BEGIN DATASET CONTENT
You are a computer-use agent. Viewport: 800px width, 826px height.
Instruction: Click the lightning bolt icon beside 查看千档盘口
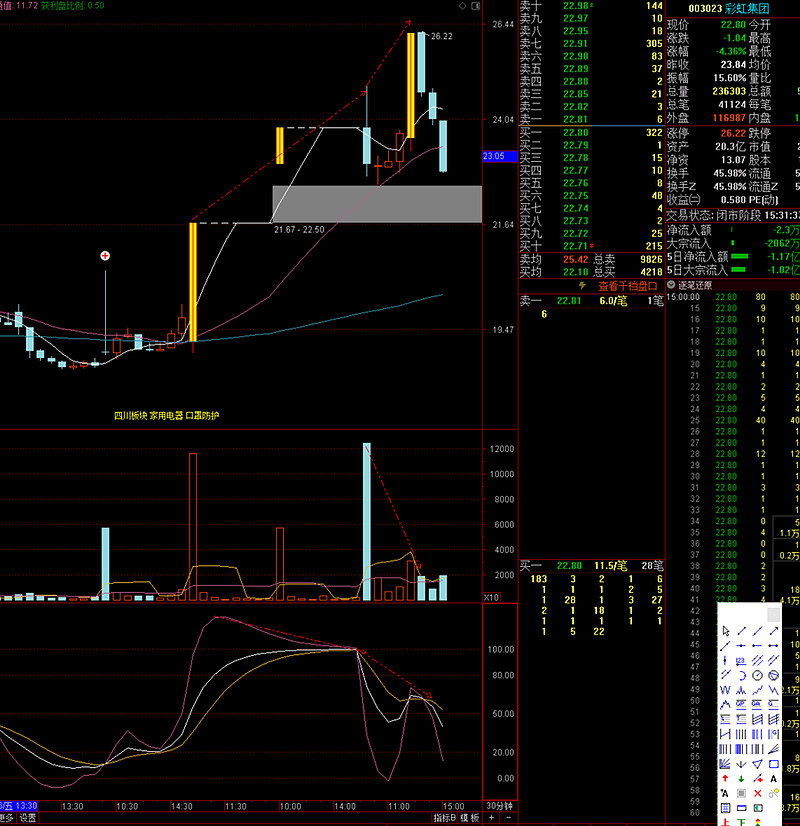[584, 285]
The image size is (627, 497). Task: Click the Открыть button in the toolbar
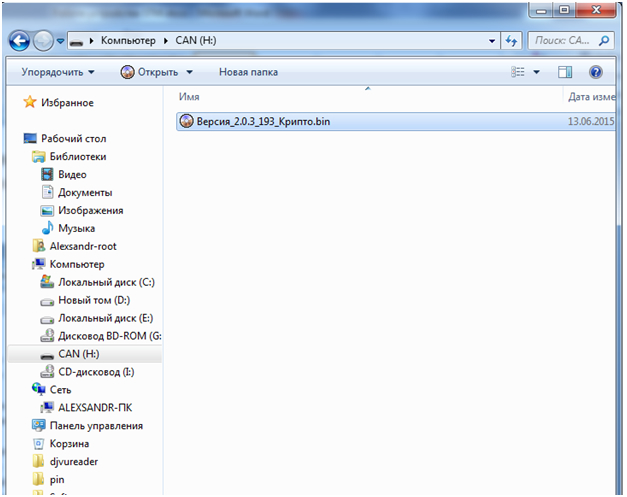point(149,72)
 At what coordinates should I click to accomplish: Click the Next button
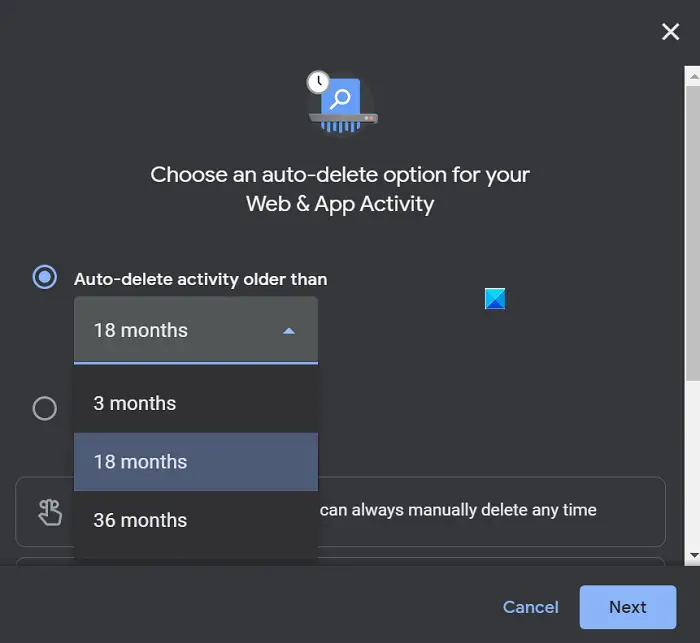click(x=628, y=607)
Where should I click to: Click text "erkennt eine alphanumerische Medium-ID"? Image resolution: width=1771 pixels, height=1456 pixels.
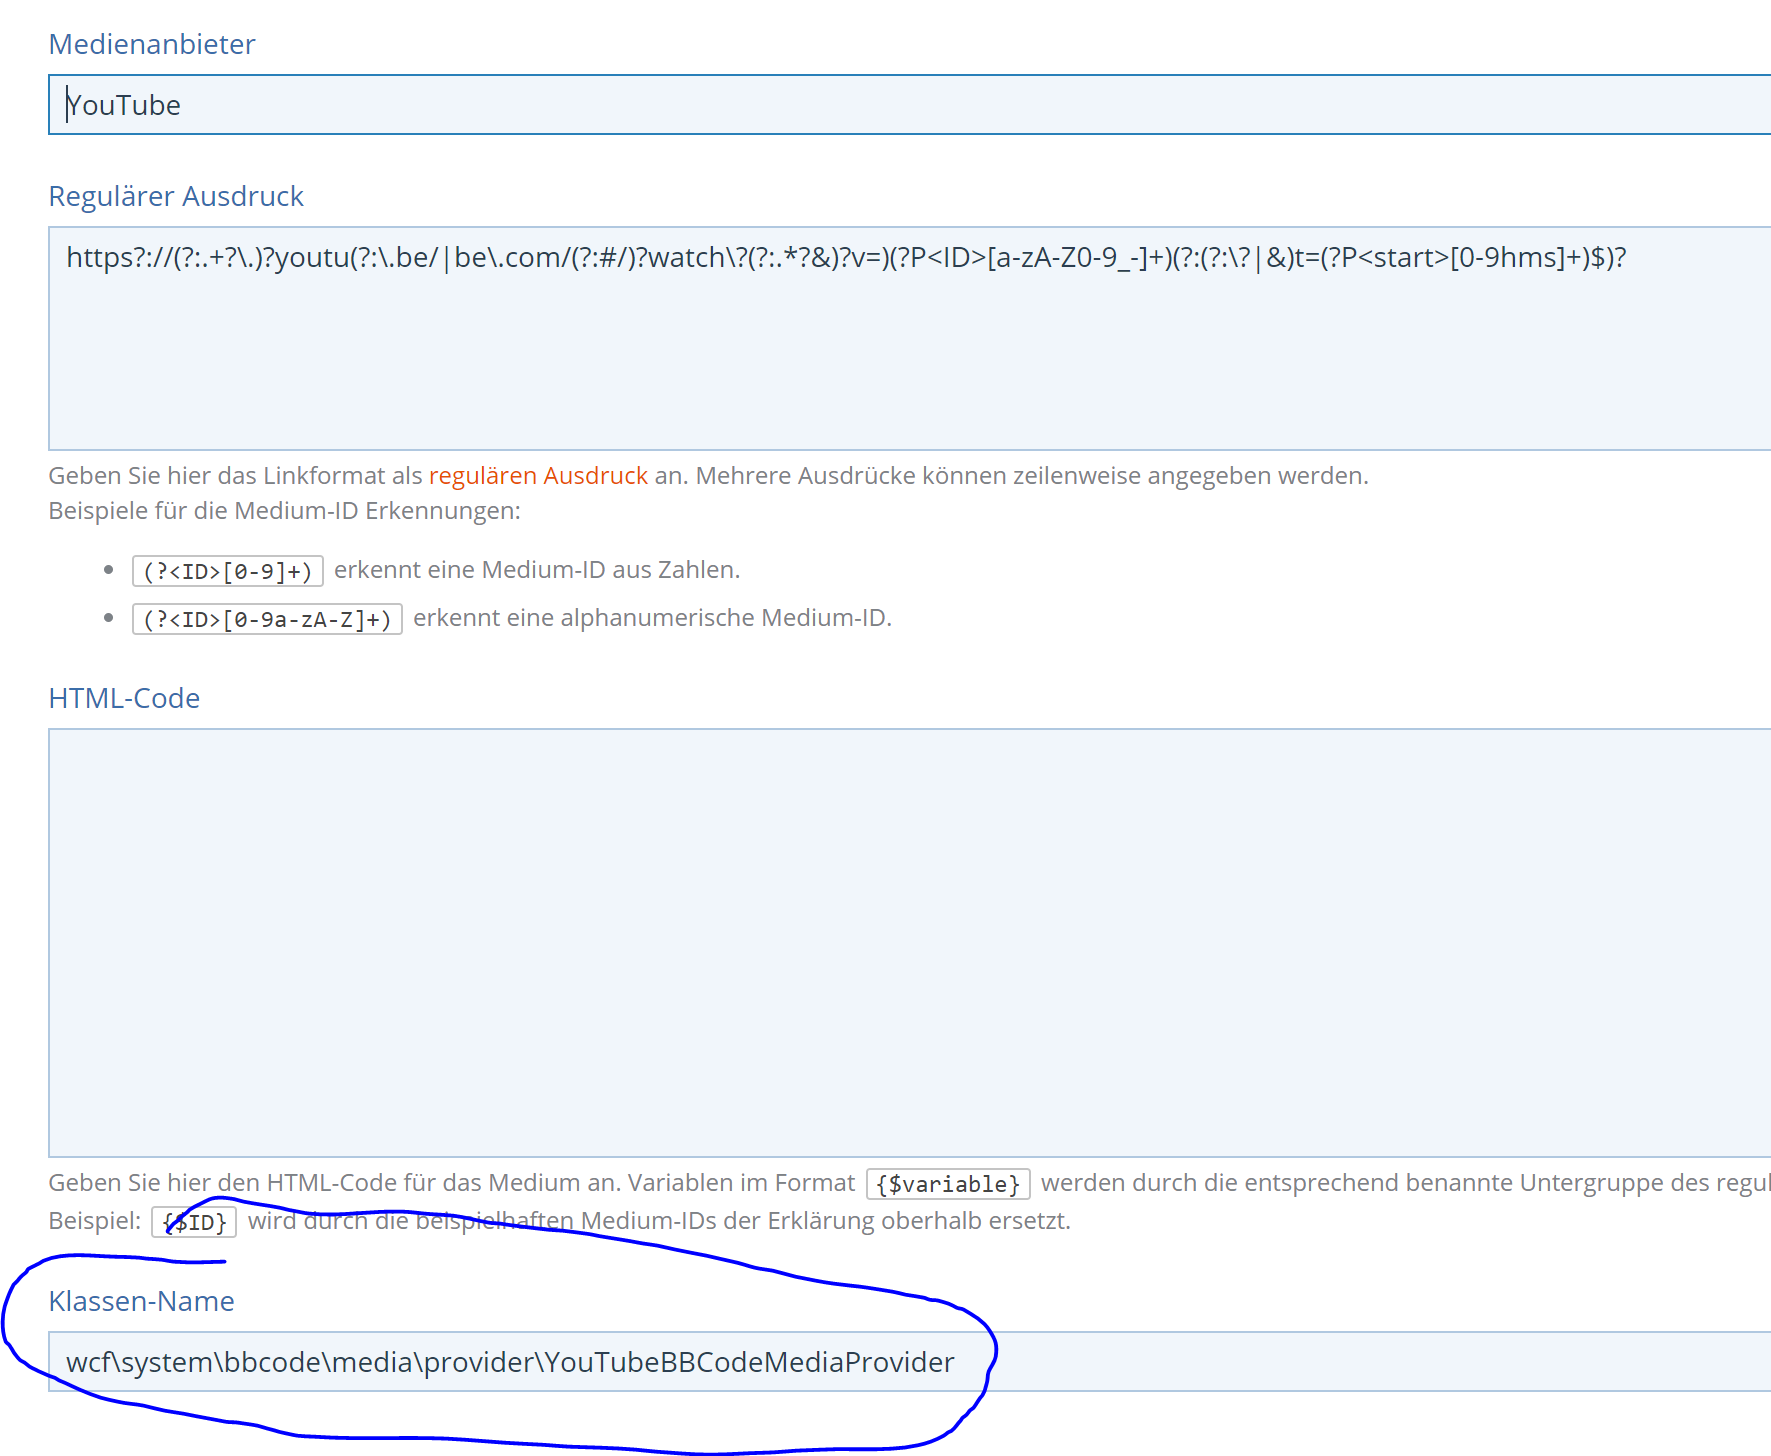tap(651, 618)
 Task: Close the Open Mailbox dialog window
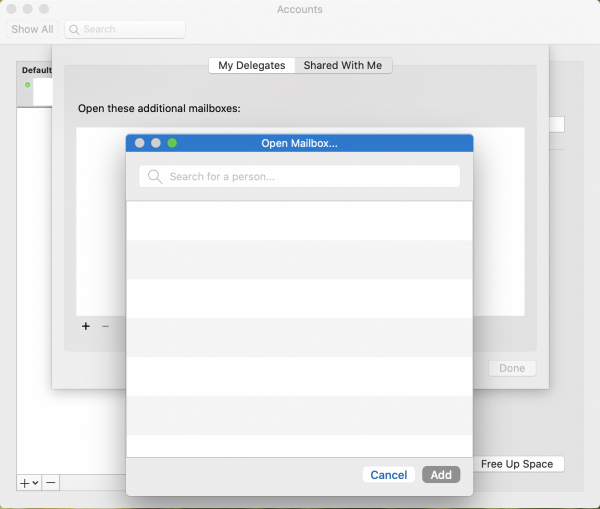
END DATASET CONTENT
Each entry is to be written out again word for word, and any pictures are to be omitted.

* OUTPUT OF THE TASK *
You are a computer-use agent. Viewport: 800px width, 826px height.
Instruction: Click the lightning bolt icon beside 查看千档盘口
[584, 285]
The image size is (627, 497). Task: Click the Открыть button in the toolbar
point(149,72)
 At what coordinates should I click to accomplish: Click the Next button
click(x=628, y=607)
Where should I click to: Click text "erkennt eine alphanumerische Medium-ID"? Image resolution: width=1771 pixels, height=1456 pixels.
tap(651, 618)
 Task: Close the Open Mailbox dialog window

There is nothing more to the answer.